# High Sierra Fall Century - A tale of rough roads, pretty views, and a bloody ending.



## Ridgetop (Mar 1, 2005)

Six of us got together and rented a condo in Mammoth so we could do the High Sierra Fall Century on September 12th. The weather forecast was great, the condo location was nice, and we had the Mammoth Brewery to provide us with refreshment. It all pointed toward a fantastic ride and a great day. Well, we got the ride, we got the day, but I'm not so sure either was great. I did have fun for the most part though. 

www.fallcentury.org

The morning started out gloriously. Perfectly clear warm morning with nothing but spectacular scenery to look at. The first 23 miles are on a divided freeway but with a great shoulder. One jerk buzzed us (we were six feet from the white line) on purpose but otherwise it was peaceful and fine. Riding up the eastern Sierra front made for a relaxing experience.

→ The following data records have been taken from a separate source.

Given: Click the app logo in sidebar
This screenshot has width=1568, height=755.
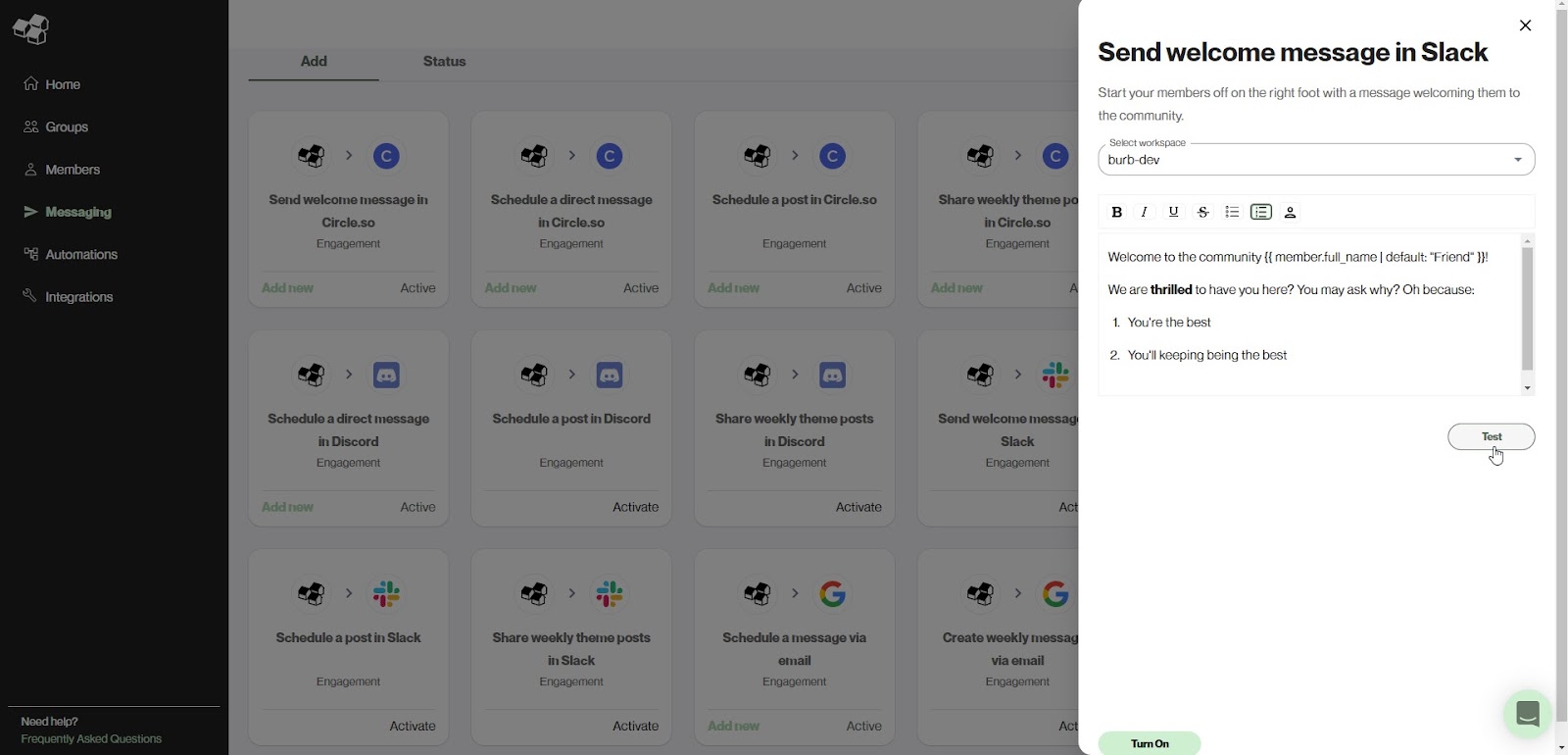Looking at the screenshot, I should point(30,29).
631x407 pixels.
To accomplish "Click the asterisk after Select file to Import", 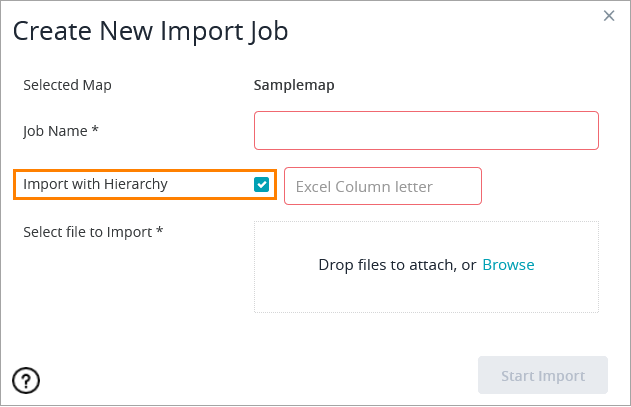I will 160,232.
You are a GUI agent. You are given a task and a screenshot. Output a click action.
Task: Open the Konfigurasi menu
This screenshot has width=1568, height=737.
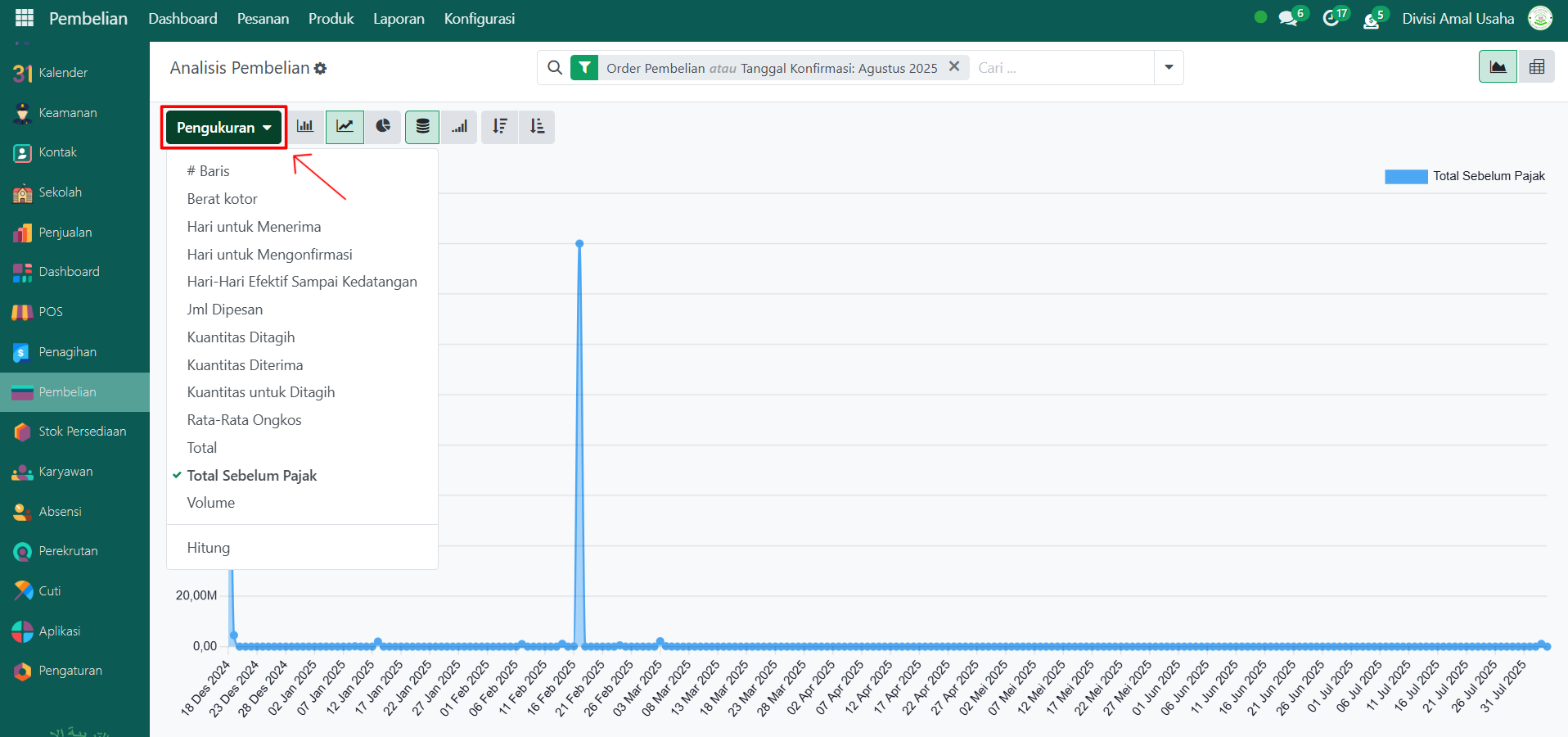479,19
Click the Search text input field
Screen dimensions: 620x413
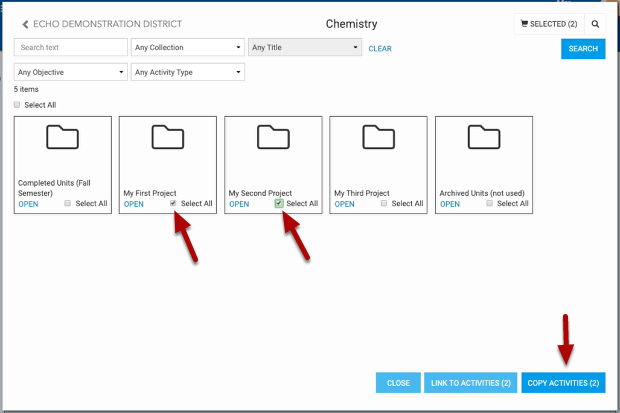(x=70, y=48)
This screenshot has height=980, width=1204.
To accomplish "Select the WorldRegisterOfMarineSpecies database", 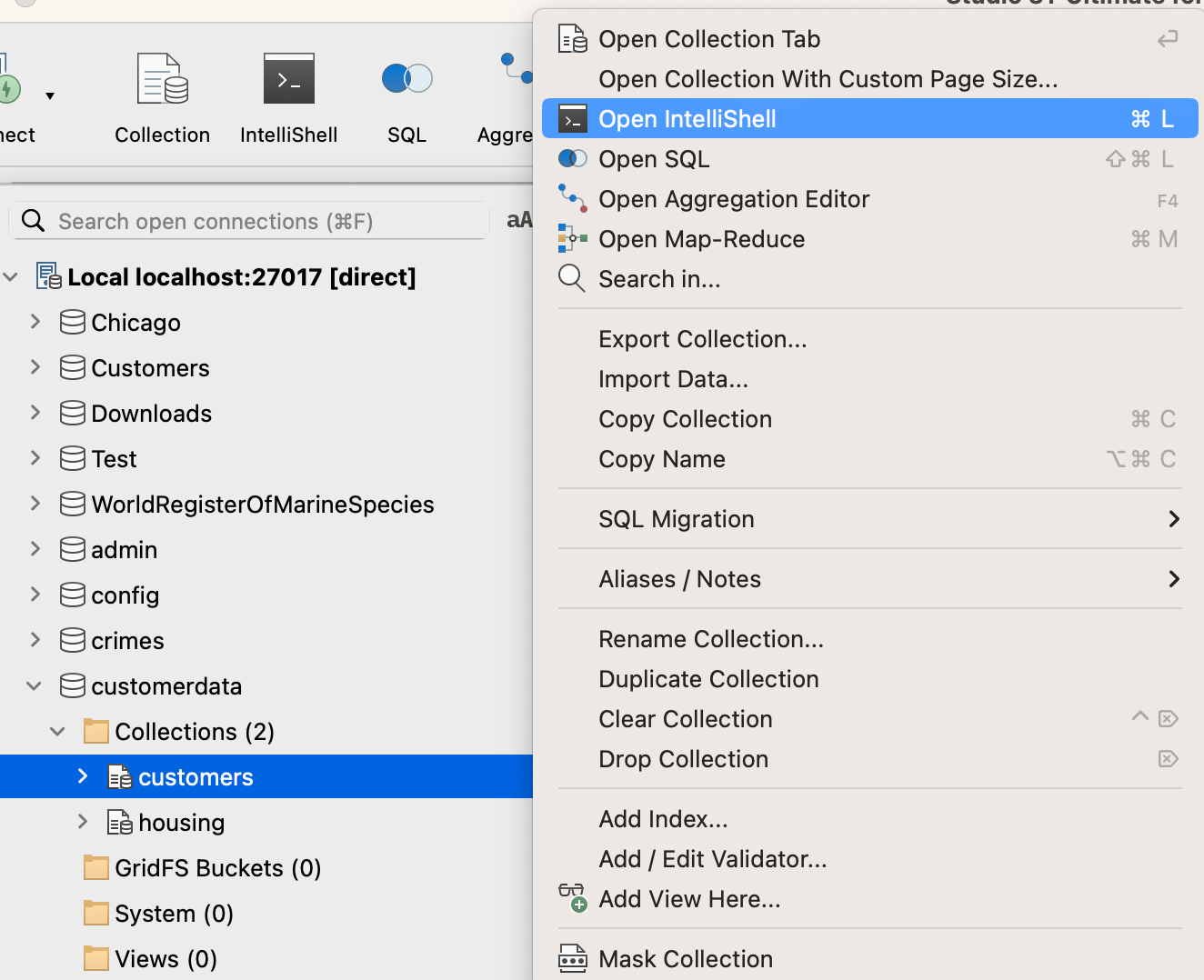I will click(x=262, y=505).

I think the descent along the freeway into the Mono Lake Basin is one of the best parts of the ride. You've got the Sierras on your left and Mono Lake in the distant before you all the while drifting along with hardly having to pedal. Just the hum of your tires, the occasional roar of an RV going by, and lots to take in.



















We turned onto Highway 120 (if we turned left we would have climbed up into Tioga and Yosemite) and headed out into the desert while skirting Mono Lake. To the right were the Mono Craters which are the remains of several volacanoes. Lots of pumice and obsidian out here.

Tioga is behind us.









Volcanoes are to our right.









Mono Lake is to our left.









And a long smooth road is ahead of us. Or so we thought. . . .


----------



## Ridgetop (Mar 1, 2005)

*Storms on the Horizon*

As we were riding along we could see thunderstorms forming up fast behind us. But we only had a 10% chance of storms where we were so why worry? Besides, it was easy to get lost in the scenery and just pedal along without a care.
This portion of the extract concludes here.